Il Pd riparte? L’onda delle primarie sortisce i primi effetti positivi, ma soprattutto emerge la voglia del “popolo di sinistra” – che esiste, a dispetto di facili archiviazioni in primo luogo da parte delle precedenti gestioni del partito – di ritrovare una casa con determinate caratteristiche culturali. A cominciare dal postulato sostanziale: tra capitale e lavoro l’orientamento principale resta la tutela del secondo e non del primo, pur mettendo in campo ogni strategia possibile per realizzare una politica coesiva (ma prim’ancora inclusiva). Come pure la strada della concertazione finalizzata al recupero sul versante cruciale della produttività rientra pienamente in un partito modernamente di sinistra (o anche di centrosinistra). Insomma, l’effetto-Zingaretti è ben identificabile alla luce di una lapalissiana constatazione: il Pd resta prioritariamente attrattivo per il lavoro, non per le rendite. Tra abolizione dell’articolo 18 e anatemi sui sindacati e le parti sociali (che, in ogni caso, non possono restare fermi nell’ambito di un processo già in atto dal basso in termini di ridefinizione della  nuova identità delle rappresentanze) si era perso per strada addirittura il Dna alla base della strutturazione fisica del Partito Democratico.

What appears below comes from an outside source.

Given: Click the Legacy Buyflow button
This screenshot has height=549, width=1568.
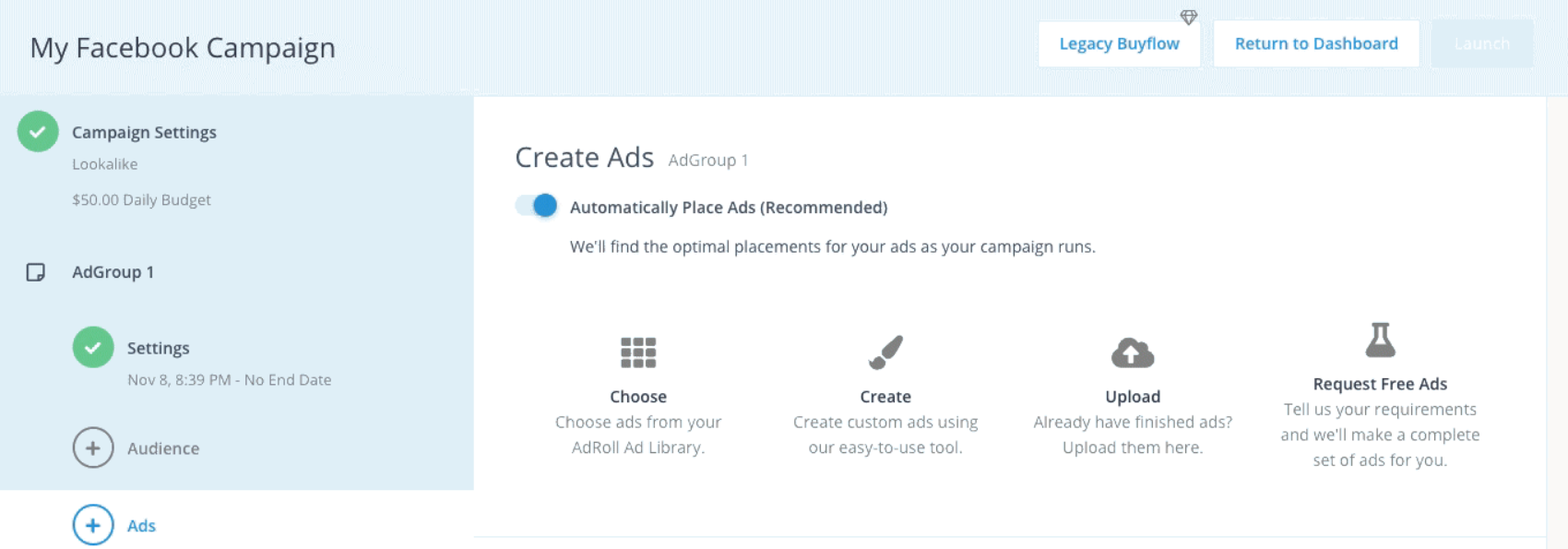Looking at the screenshot, I should (1119, 43).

Ma, ora, inizia la parte più difficile. Deve cambiare tutto? Senza dubbio. Ma dietro Zingaretti già si legge il profilo di feudi e feudatari che – ovviamente – non hanno alcuna intenzione di farsi da parte. La vera sfida del “nuovo” Pd è proprio questa del rinnovamento interno. Difficile essere ottimisti. Ma questa volta, forse, è l’ultima chiamata per il cambiamento.